Cattle suffering severe inflammatory disease - usually septic metritis, also mastitis, pneumonia
Signs - rumen colapse
Anorexia
shrinkage in rumen size
large dull ping percussed over dorsal left abdomen that lacks resonance of LDA ping, not tingling on ballotment, dorsal sac has shrunk away from body wall. confirmed by rectal exam
Treatment - rumen collapse - 2
-Not surgical - treat primary disease.
-large volumes of isotonic fluid orally via stomach tube
rumen stimulants e.g. vetrumex
LDA - aetiology
- first 6 weeks of lactation in high yielding dairy cows on winter rations
- approx 5% cases occur before calving (4-7mo gestation)
- main reason = reduction in abomasal motility, sometimes complete atony
- abomasum may get displaced because rumen is small after calving (no tendency to spontaneously correct)
- once displaced –> gas production causes distension and further displacement. Ingesta continue to pass through but at a slower rate
Location of LDA
Abomasum usually between left cranial body wall and rumen and all stomachs rotate clockwise (from behind)
3 factors that may reduce abomasal motility
1 high concentrate/low fibre rations
2 periparturient disease
3 genetic selection
2 common LDA presentations
- ) high yielding cow fed too much concentrate too soon after calving
- ) heifer, often with a metritis following dystocia resulting in a reduced DMI exacerbated possibly by illness and bullying
Clinical signs - LDA (10 - 3 most common)
MOST COMMON:
- recently calved cow/heifer
- sudden onset inappetence/anorexia
- milk drop (30-50% reduction)
OTHERS:
- scour
- rapid loss of condition
- ketosis
- depressed ruminal activity
- temp (normal or slightly raised)
- if ketosis and/or fatty liver are present, the animal may present as a nervous ketosis so don’t miss the LDA
- last rib on LHS may be sprung and the rumen is difficult to palpate
Diagnosis - LDA
AUSCULTATION/PERSCUSSION - upper part of last intercostal space on LHS, flick last rib and listen for ping. Repeat moving stethoscope cranially and ventrally and return dorsally. DO whole left flank. Always ‘tinkle’ when you hear the ‘ping’. All true LDAs tinkle AND ping.
What is a ‘swinger’?
When a LDA changes the next day to a RDA. Also some correct spontaneously for a time before recurring so always check the ping is still there before surgery.
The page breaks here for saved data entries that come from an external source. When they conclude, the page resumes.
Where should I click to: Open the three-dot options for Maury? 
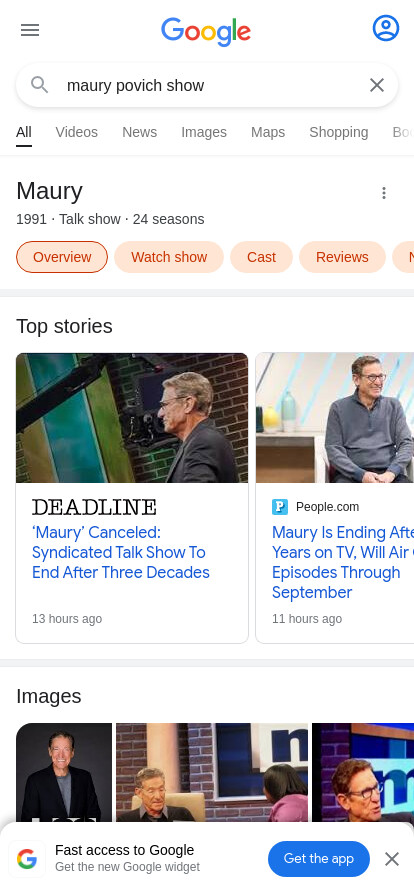pyautogui.click(x=384, y=193)
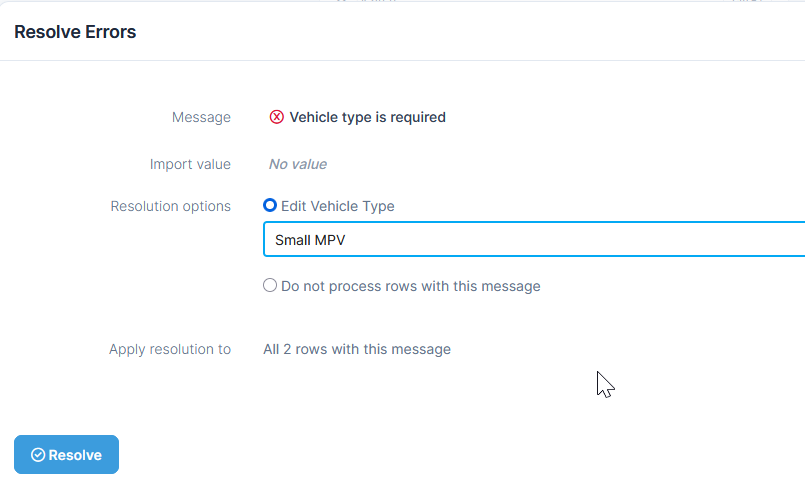The height and width of the screenshot is (482, 805).
Task: Click the All 2 rows with this message text
Action: point(357,349)
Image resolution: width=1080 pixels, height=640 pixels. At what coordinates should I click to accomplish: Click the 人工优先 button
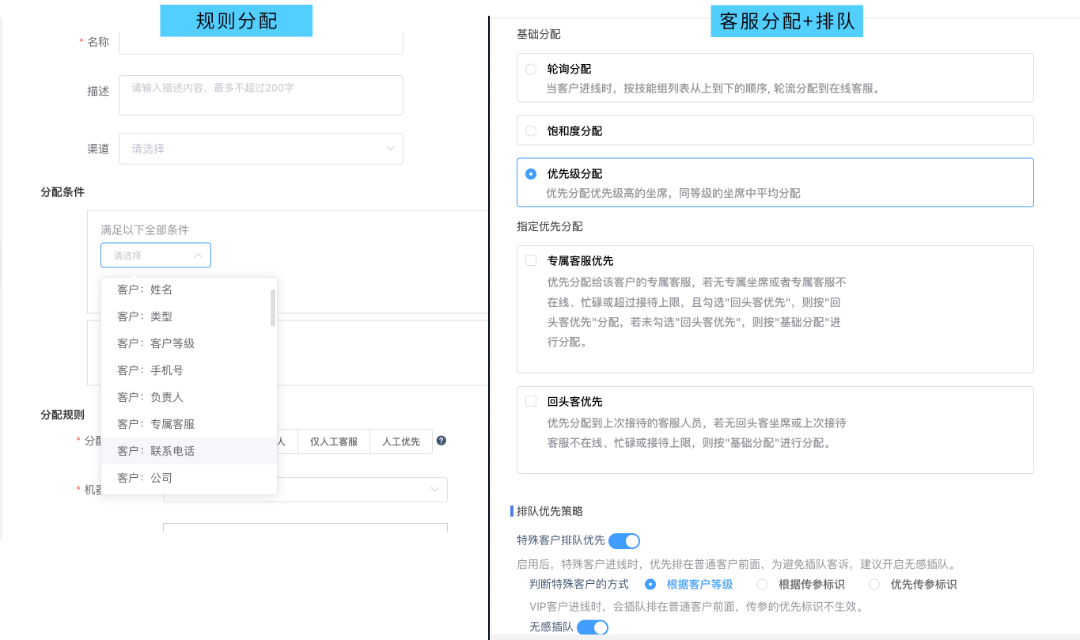pos(400,441)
Clinical pathology - LDA - 3 (Why do these show?)
Hypochloraemic, hypokalaemic metabolic acidosis (due to continued secretion of HCl which isn’t reabsorbed and the acidosis causing K to be driven into cells and sequestered in abomasum and renally excreted.
Severe ketosis (positive Rothera’s test) with raised blood butyrate (often)
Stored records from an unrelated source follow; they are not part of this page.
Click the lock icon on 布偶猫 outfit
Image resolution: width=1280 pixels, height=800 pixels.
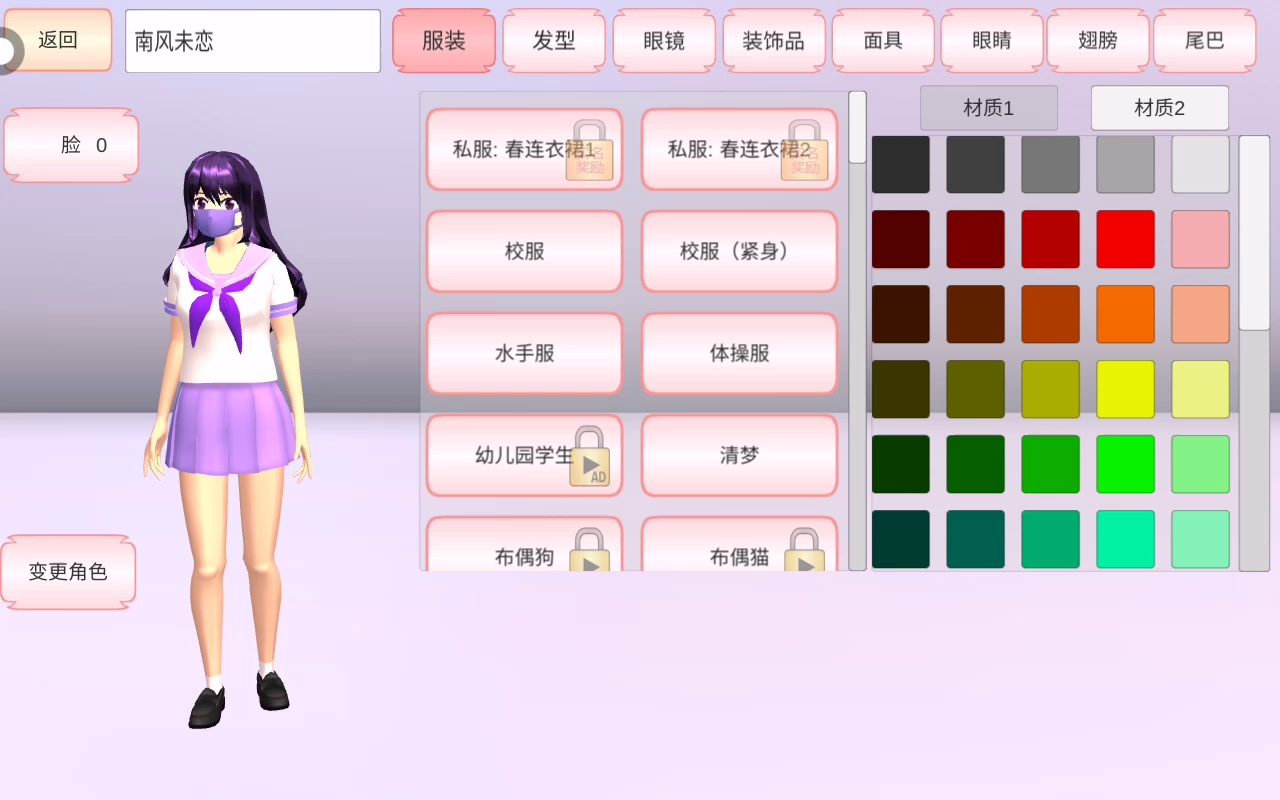click(804, 551)
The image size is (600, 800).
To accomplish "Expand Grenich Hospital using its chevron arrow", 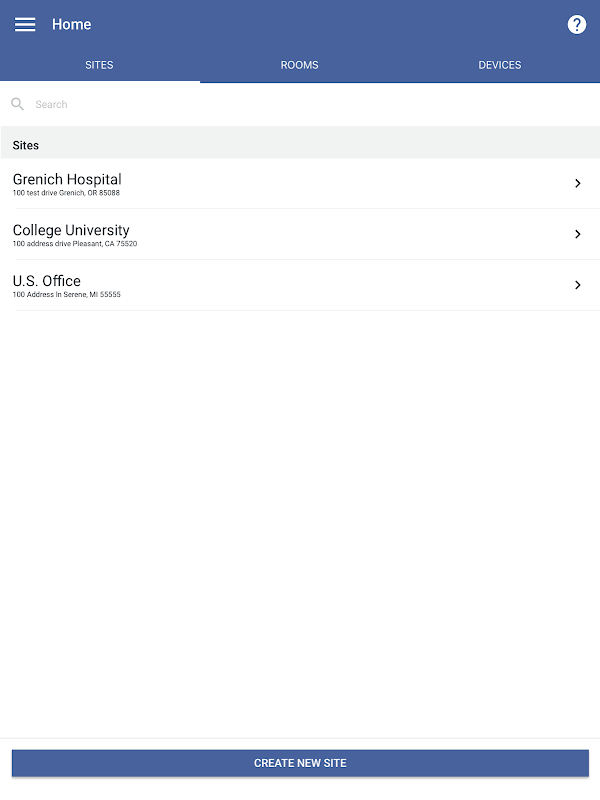I will (578, 183).
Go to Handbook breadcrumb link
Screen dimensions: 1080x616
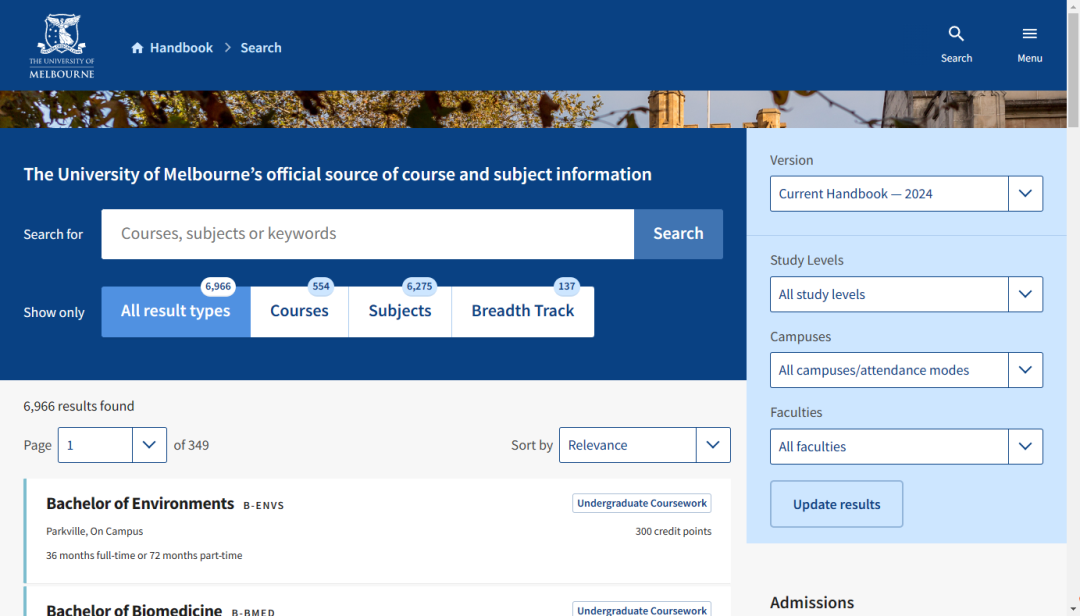181,48
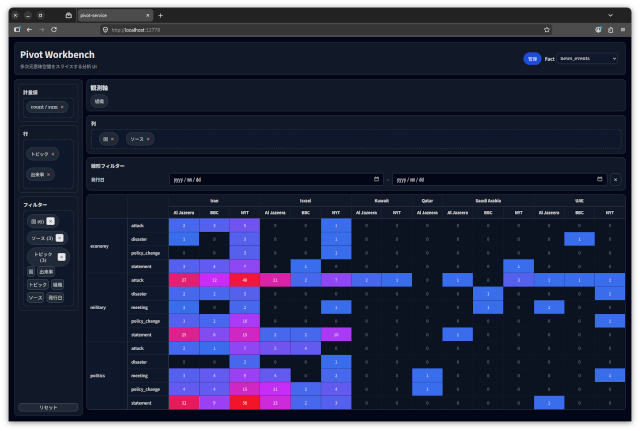Click the リセット reset button
Image resolution: width=640 pixels, height=431 pixels.
[48, 407]
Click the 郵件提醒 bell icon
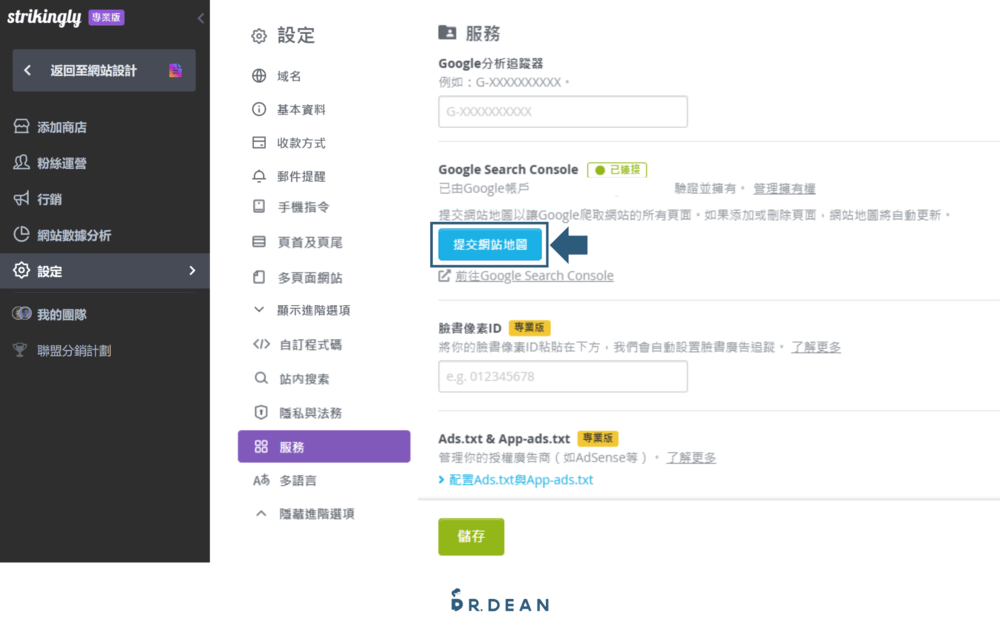 point(258,176)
Paradoxical aciduria (K ion depletion is so great that H ions are exreted despite need to conserve them).
Treatment - LDA - 2 main types
- CONSERVATIVE (low value animal or other disease severe): rolling combined with medical treatment such as buscopan compositum, Metoclopramide, instant coffee or potassium chloride.
- SURGICAL CORRECTION: blind toggle pin abomasopexy, left flank omentopexy, right paramediuan abomasopexy. Choice of technique is yours. Beware of the limitations and complications of each. Success rates should approach 100%.
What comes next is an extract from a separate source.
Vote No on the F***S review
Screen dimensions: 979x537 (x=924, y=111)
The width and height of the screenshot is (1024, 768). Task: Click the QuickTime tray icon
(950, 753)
What post-op care should be given to LDA surgical cases?
Don’t allow cow to go back onto full concentrate rations. Fill rumen with hay or silage for at least 4 days then slowly introduce concentrate component and build this up.
Prevention - LDA - 3
Reduce levels of concentrate that is fed soon after calving, increase forage and long fibre intakes.